There were quite a lot of seeks in the log when I checked, yes.

Unfortunately, this is proving difficult to reproduce and I have already wiped the original log. Will spend some time this weekend, work permitting, to see if I can reproduce this.

ncw · December 3, 2019, 2:19pm

Did you have any luck with this? I'm just wondering whether to revert the async changes for mount or not...

darthShadow · December 3, 2019, 2:50pm

Unfortunately, no, I was not able to reproduce the speed issue. I am planning to switch over one of my regular mounts to this build with mount2 and hope that it will get reproduced eventually.

darthShadow · February 10, 2020, 5:03am

Hi,

I have sent a PR for the changes for Max Pages, currently with the bazil fuse version. Corresponding PR there is https://github.com/bazil/fuse/pull/237

I have also included the iowait branch changes since I wanted to test with async_read enabled and disabled to see if there were any issues either way.
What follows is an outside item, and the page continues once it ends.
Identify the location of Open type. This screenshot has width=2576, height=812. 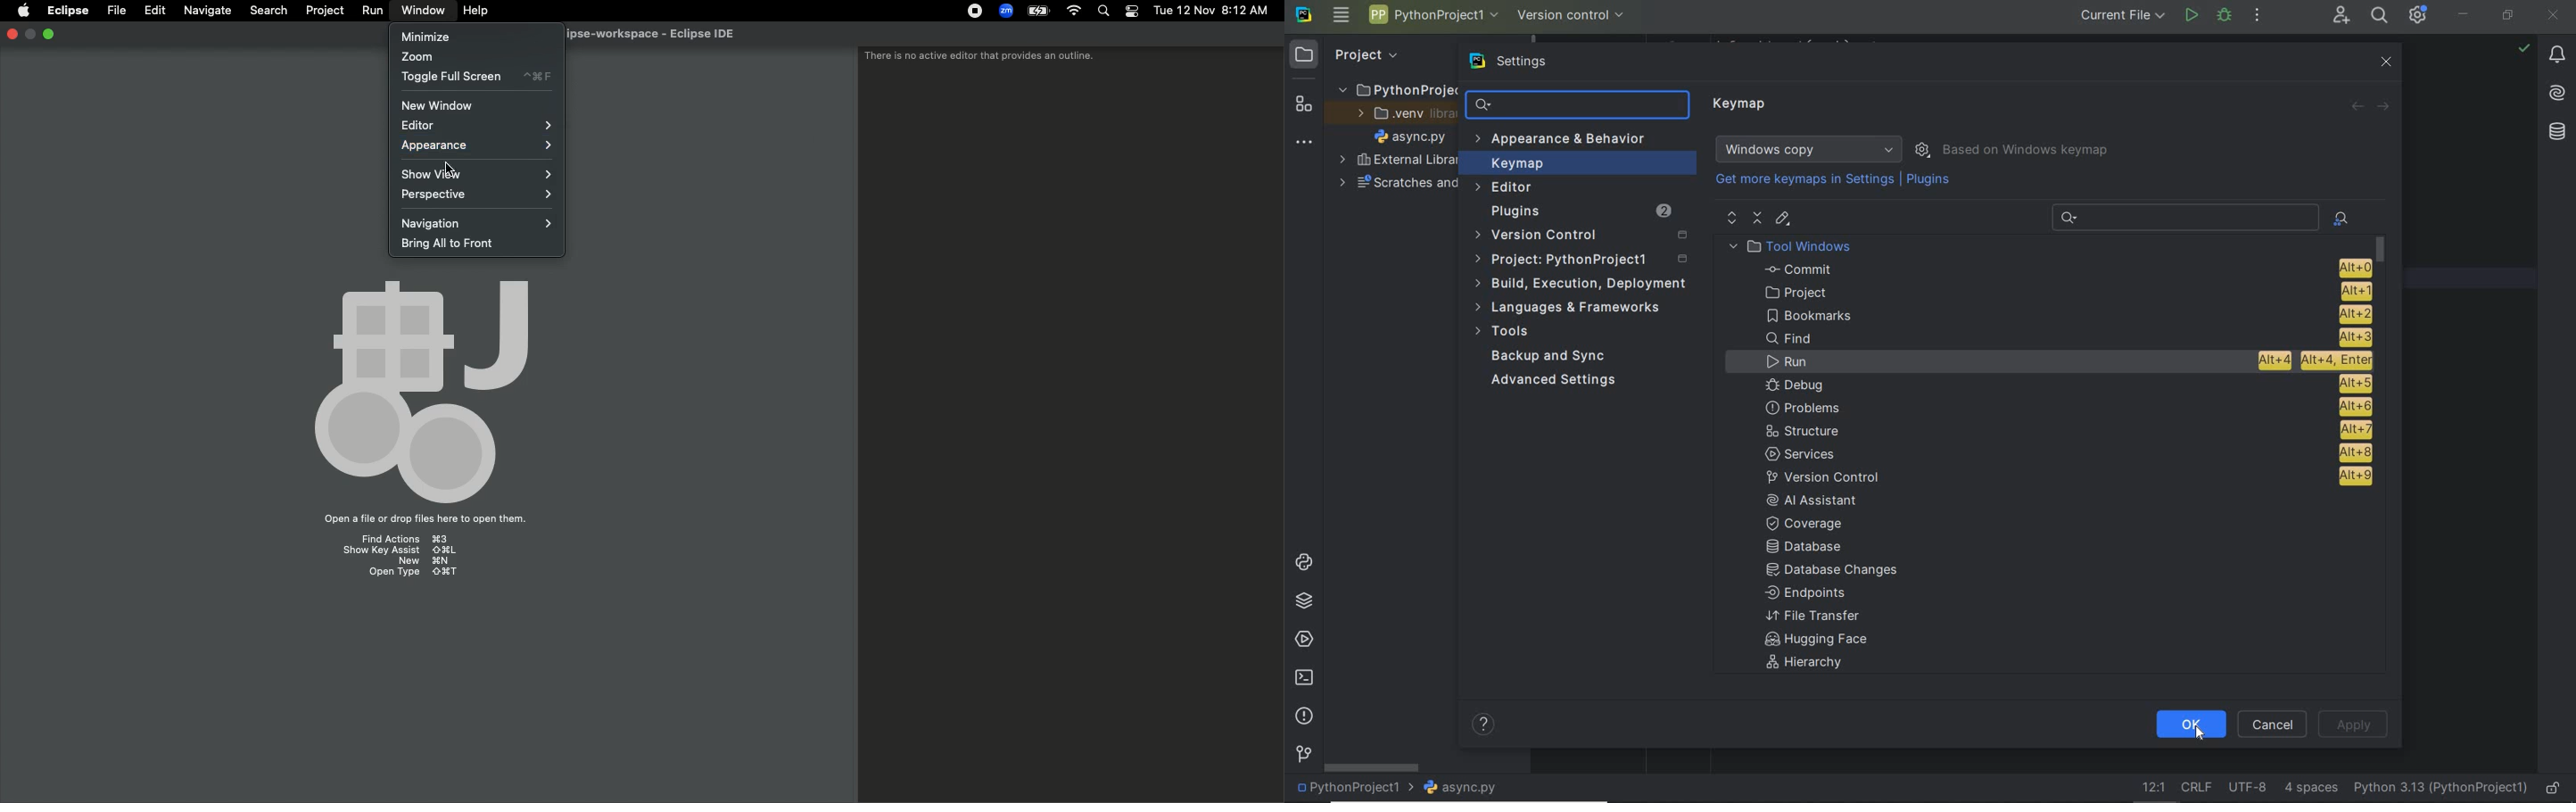
(412, 575).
The speeds seem to be better for me but more testing will be helpful.

ncw · February 10, 2020, 10:25am

Nice one!

Do you think I should merge these to a point release?

Maybe with the wait time increased to 20 or 50ms?

Measurements please!

darthShadow · February 10, 2020, 11:00am

Probably would be good to merge them into a point release so that people can test what works for them and we can arrive at sane defaults for the same. 20 ms may be a drastic change without getting any solid data from the users.

I think we should just double it to 10ms for and let the users chime in with their observations about what works for them to tune it any further.

Any thoughts on what tests should be performed? I was trying out tests with Drive as the remote and was getting increases from 80 MB/s to 110-120 MB/s but that may also be due to varying speeds with Google.

I would ideally like to get some test cases that can be repeated across various setups and various users to see the benefits.

I was thinking about a local mount with rclone. Would that be reasonable?

Possible command for a local mount:

rclone mount ~/max-pages/source ~/max-pages/test-mount --stats=30s --log-level=INFO --buffer-size=512M --async-read=true --vfs-read-wait=20ms --max-read-ahead=1M --max-pages=256

PS: Now that max-write has increased to 1M, I have noticed improvements with setting max-read-ahead to 1M too (from the default 128k), but this may be just placebo.

Is there any way to get binaries built for the PR so I can direct a few folks to it for testing?